WHAT YOU SHOULD DO: Copy the entries exactly. Leave nothing out and add nothing.

Collected data
-*-*-
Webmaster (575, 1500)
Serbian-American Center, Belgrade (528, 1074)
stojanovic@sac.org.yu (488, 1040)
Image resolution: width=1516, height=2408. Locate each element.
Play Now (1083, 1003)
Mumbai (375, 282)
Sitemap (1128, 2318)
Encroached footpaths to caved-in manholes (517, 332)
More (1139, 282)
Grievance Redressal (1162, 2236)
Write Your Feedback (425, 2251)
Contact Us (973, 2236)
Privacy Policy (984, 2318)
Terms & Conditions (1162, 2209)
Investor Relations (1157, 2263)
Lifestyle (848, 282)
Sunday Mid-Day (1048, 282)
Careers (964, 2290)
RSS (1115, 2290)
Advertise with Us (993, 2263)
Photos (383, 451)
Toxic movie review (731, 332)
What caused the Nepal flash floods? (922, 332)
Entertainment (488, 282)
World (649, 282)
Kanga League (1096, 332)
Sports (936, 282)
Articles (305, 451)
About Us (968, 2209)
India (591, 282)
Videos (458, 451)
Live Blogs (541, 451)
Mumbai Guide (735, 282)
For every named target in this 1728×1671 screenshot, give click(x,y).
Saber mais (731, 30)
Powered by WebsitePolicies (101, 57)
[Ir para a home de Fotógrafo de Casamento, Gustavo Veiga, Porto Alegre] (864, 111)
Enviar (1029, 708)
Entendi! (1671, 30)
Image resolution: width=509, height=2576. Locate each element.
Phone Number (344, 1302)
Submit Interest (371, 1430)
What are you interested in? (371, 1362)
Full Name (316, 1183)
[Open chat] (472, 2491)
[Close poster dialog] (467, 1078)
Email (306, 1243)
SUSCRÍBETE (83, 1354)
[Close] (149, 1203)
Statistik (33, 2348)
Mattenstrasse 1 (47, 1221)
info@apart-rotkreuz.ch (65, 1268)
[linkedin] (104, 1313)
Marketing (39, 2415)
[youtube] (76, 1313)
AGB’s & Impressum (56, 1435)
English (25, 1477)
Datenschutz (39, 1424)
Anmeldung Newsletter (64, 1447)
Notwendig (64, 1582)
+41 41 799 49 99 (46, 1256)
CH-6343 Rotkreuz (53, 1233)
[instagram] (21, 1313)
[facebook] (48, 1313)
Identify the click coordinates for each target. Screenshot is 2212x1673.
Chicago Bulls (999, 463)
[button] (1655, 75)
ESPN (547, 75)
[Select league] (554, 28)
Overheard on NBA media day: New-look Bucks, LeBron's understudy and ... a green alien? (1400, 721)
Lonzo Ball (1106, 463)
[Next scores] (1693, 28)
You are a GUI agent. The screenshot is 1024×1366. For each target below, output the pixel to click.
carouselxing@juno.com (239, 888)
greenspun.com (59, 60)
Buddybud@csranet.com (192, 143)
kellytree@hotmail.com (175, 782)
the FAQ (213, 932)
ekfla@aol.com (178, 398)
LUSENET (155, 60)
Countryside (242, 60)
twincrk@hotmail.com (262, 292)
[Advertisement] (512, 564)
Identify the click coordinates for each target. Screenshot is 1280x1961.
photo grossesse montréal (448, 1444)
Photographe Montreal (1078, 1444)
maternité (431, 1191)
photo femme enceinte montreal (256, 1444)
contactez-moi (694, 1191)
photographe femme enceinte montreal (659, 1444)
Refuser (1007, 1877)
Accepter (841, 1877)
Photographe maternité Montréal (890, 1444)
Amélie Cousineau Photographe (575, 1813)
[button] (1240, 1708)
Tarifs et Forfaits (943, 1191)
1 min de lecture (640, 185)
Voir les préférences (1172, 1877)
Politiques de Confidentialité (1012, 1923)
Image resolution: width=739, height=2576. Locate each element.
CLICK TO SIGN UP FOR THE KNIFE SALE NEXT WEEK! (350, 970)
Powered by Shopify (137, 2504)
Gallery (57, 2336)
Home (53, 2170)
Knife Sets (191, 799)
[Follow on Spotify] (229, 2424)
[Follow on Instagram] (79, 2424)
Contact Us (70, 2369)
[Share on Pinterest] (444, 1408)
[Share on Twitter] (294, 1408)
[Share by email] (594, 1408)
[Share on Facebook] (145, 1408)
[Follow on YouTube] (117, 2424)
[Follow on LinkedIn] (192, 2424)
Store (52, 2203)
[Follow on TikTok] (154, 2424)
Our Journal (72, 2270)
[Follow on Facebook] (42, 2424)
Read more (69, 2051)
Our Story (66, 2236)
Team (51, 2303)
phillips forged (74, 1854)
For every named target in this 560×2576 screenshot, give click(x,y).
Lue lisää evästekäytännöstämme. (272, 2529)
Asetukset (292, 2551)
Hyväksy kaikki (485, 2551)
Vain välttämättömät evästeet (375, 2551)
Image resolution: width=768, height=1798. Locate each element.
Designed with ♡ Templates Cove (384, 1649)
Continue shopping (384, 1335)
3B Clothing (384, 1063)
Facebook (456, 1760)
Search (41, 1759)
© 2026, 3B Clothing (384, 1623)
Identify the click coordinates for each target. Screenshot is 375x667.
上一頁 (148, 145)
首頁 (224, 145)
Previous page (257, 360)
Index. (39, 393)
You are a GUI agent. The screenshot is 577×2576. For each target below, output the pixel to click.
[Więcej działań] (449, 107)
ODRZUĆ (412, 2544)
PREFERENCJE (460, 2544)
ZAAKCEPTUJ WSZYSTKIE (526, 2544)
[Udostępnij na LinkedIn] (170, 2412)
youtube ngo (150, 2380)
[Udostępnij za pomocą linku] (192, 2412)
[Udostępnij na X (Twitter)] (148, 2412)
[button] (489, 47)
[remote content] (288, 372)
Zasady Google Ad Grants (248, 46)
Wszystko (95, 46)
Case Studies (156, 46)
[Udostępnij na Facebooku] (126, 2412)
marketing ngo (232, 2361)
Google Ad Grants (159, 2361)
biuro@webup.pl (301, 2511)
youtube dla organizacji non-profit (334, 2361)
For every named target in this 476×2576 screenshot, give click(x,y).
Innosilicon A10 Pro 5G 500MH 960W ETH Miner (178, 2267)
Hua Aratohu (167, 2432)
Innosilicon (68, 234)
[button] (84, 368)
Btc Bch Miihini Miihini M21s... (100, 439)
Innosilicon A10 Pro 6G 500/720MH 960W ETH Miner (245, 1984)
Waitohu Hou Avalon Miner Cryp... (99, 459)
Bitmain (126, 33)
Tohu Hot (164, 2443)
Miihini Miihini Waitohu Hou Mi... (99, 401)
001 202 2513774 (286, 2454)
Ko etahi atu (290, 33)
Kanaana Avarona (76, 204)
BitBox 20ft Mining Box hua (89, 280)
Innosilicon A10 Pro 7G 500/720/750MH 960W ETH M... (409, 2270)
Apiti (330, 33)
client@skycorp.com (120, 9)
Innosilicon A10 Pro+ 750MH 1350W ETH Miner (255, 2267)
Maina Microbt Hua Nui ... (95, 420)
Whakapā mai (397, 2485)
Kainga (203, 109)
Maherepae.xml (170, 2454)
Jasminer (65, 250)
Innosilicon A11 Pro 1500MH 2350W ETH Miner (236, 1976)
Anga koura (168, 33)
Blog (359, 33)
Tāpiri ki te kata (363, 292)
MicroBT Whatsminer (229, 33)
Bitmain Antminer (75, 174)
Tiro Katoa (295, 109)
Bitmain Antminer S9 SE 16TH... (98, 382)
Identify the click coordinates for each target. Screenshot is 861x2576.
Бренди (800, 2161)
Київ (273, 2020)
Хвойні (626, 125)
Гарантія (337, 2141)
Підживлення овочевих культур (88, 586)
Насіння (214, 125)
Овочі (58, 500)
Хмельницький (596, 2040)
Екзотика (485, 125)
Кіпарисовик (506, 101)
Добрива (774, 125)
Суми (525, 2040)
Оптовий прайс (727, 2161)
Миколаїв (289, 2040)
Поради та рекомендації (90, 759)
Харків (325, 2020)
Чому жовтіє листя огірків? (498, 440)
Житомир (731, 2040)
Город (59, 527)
-*-*-
TASK OUTPUT:
Webmaster (575, 1500)
Serbian-American Center, Belgrade (528, 1074)
stojanovic@sac.org.yu (488, 1040)
Image resolution: width=1516, height=2408. Locate each element.
Play Now (1083, 1003)
Mumbai (375, 282)
Sitemap (1128, 2318)
Encroached footpaths to caved-in manholes (517, 332)
More (1139, 282)
Grievance Redressal (1162, 2236)
Write Your Feedback (425, 2251)
Contact Us (973, 2236)
Privacy Policy (984, 2318)
Terms & Conditions (1162, 2209)
Investor Relations (1157, 2263)
Lifestyle (848, 282)
Sunday Mid-Day (1048, 282)
Careers (964, 2290)
RSS (1115, 2290)
Advertise with Us (993, 2263)
Photos (383, 451)
Toxic movie review (731, 332)
What caused the Nepal flash floods? (922, 332)
Entertainment (488, 282)
World (649, 282)
Kanga League (1096, 332)
Sports (936, 282)
Articles (305, 451)
About Us (968, 2209)
India (591, 282)
Videos (458, 451)
Live Blogs (541, 451)
Mumbai Guide (735, 282)
For every named target in this 1728×1671 screenshot, give click(x,y).
Saber mais (731, 30)
Powered by WebsitePolicies (101, 57)
[Ir para a home de Fotógrafo de Casamento, Gustavo Veiga, Porto Alegre] (864, 111)
Enviar (1029, 708)
Entendi! (1671, 30)
Image resolution: width=509, height=2576. Locate each element.
Phone Number (344, 1302)
Submit Interest (371, 1430)
What are you interested in? (371, 1362)
Full Name (316, 1183)
[Open chat] (472, 2491)
[Close poster dialog] (467, 1078)
Email (306, 1243)
SUSCRÍBETE (83, 1354)
[Close] (149, 1203)
Statistik (33, 2348)
Mattenstrasse 1 (47, 1221)
info@apart-rotkreuz.ch (65, 1268)
[linkedin] (104, 1313)
Marketing (39, 2415)
[youtube] (76, 1313)
AGB’s & Impressum (56, 1435)
English (25, 1477)
Datenschutz (39, 1424)
Anmeldung Newsletter (64, 1447)
Notwendig (64, 1582)
+41 41 799 49 99 (46, 1256)
CH-6343 Rotkreuz (53, 1233)
[instagram] (21, 1313)
[facebook] (48, 1313)
Identify the click coordinates for each target. Screenshot is 2212x1673.
Chicago Bulls (999, 463)
[button] (1655, 75)
ESPN (547, 75)
[Select league] (554, 28)
Overheard on NBA media day: New-look Bucks, LeBron's understudy and ... a green alien? (1400, 721)
Lonzo Ball (1106, 463)
[Next scores] (1693, 28)
You are a GUI agent. The screenshot is 1024×1366. For each target below, output the pixel to click.
carouselxing@juno.com (239, 888)
greenspun.com (59, 60)
Buddybud@csranet.com (192, 143)
kellytree@hotmail.com (175, 782)
the FAQ (213, 932)
ekfla@aol.com (178, 398)
LUSENET (155, 60)
Countryside (242, 60)
twincrk@hotmail.com (262, 292)
[Advertisement] (512, 564)
Identify the click coordinates for each target. Screenshot is 1280x1961.
photo grossesse montréal (448, 1444)
Photographe Montreal (1078, 1444)
maternité (431, 1191)
photo femme enceinte montreal (256, 1444)
contactez-moi (694, 1191)
photographe femme enceinte montreal (659, 1444)
Refuser (1007, 1877)
Accepter (841, 1877)
Photographe maternité Montréal (890, 1444)
Amélie Cousineau Photographe (575, 1813)
[button] (1240, 1708)
Tarifs et Forfaits (943, 1191)
1 min de lecture (640, 185)
Voir les préférences (1172, 1877)
Politiques de Confidentialité (1012, 1923)
Image resolution: width=739, height=2576. Locate each element.
CLICK TO SIGN UP FOR THE KNIFE SALE NEXT WEEK! (350, 970)
Powered by Shopify (137, 2504)
Gallery (57, 2336)
Home (53, 2170)
Knife Sets (191, 799)
[Follow on Spotify] (229, 2424)
[Follow on Instagram] (79, 2424)
Contact Us (70, 2369)
[Share on Pinterest] (444, 1408)
[Share on Twitter] (294, 1408)
[Share by email] (594, 1408)
[Share on Facebook] (145, 1408)
[Follow on YouTube] (117, 2424)
[Follow on LinkedIn] (192, 2424)
Store (52, 2203)
[Follow on TikTok] (154, 2424)
Our Journal (72, 2270)
[Follow on Facebook] (42, 2424)
Read more (69, 2051)
Our Story (66, 2236)
Team (51, 2303)
phillips forged (74, 1854)
For every named target in this 560×2576 screenshot, give click(x,y).
Lue lisää evästekäytännöstämme. (272, 2529)
Asetukset (292, 2551)
Hyväksy kaikki (485, 2551)
Vain välttämättömät evästeet (375, 2551)
Image resolution: width=768, height=1798. Locate each element.
Designed with ♡ Templates Cove (384, 1649)
Continue shopping (384, 1335)
3B Clothing (384, 1063)
Facebook (456, 1760)
Search (41, 1759)
© 2026, 3B Clothing (384, 1623)
Identify the click coordinates for each target. Screenshot is 375x667.
上一頁 (148, 145)
首頁 (224, 145)
Previous page (257, 360)
Index. (39, 393)
You are a GUI agent. The screenshot is 577×2576. For each target below, output the pixel to click.
[Więcej działań] (449, 107)
ODRZUĆ (412, 2544)
PREFERENCJE (460, 2544)
ZAAKCEPTUJ WSZYSTKIE (526, 2544)
[Udostępnij na LinkedIn] (170, 2412)
youtube ngo (150, 2380)
[Udostępnij za pomocą linku] (192, 2412)
[Udostępnij na X (Twitter)] (148, 2412)
[button] (489, 47)
[remote content] (288, 372)
Zasady Google Ad Grants (248, 46)
Wszystko (95, 46)
Case Studies (156, 46)
[Udostępnij na Facebooku] (126, 2412)
marketing ngo (232, 2361)
Google Ad Grants (159, 2361)
biuro@webup.pl (301, 2511)
youtube dla organizacji non-profit (334, 2361)
For every named target in this 476×2576 screenshot, give click(x,y).
Innosilicon A10 Pro 5G 500MH 960W ETH Miner (178, 2267)
Hua Aratohu (167, 2432)
Innosilicon (68, 234)
[button] (84, 368)
Btc Bch Miihini Miihini M21s... (100, 439)
Innosilicon A10 Pro 6G 500/720MH 960W ETH Miner (245, 1984)
Waitohu Hou Avalon Miner Cryp... (99, 459)
Bitmain (126, 33)
Tohu Hot (164, 2443)
Miihini Miihini Waitohu Hou Mi... (99, 401)
001 202 2513774 (286, 2454)
Ko etahi atu (290, 33)
Kanaana Avarona (76, 204)
BitBox 20ft Mining Box hua (89, 280)
Innosilicon A10 Pro 7G 500/720/750MH 960W ETH M... (409, 2270)
Apiti (330, 33)
client@skycorp.com (120, 9)
Innosilicon A10 Pro+ 750MH 1350W ETH Miner (255, 2267)
Maina Microbt Hua Nui ... (95, 420)
Whakapā mai (397, 2485)
Kainga (203, 109)
Maherepae.xml (170, 2454)
Jasminer (65, 250)
Innosilicon A11 Pro 1500MH 2350W ETH Miner (236, 1976)
Anga koura (168, 33)
Blog (359, 33)
Tāpiri ki te kata (363, 292)
MicroBT Whatsminer (229, 33)
Bitmain Antminer (75, 174)
Tiro Katoa (295, 109)
Bitmain Antminer S9 SE 16TH... (98, 382)
Identify the click coordinates for each target. Screenshot is 861x2576.
Бренди (800, 2161)
Київ (273, 2020)
Хвойні (626, 125)
Гарантія (337, 2141)
Підживлення овочевих культур (88, 586)
Насіння (214, 125)
Овочі (58, 500)
Хмельницький (596, 2040)
Екзотика (485, 125)
Кіпарисовик (506, 101)
Добрива (774, 125)
Суми (525, 2040)
Оптовий прайс (727, 2161)
Миколаїв (289, 2040)
Поради та рекомендації (90, 759)
Харків (325, 2020)
Чому жовтіє листя огірків? (498, 440)
Житомир (731, 2040)
Город (59, 527)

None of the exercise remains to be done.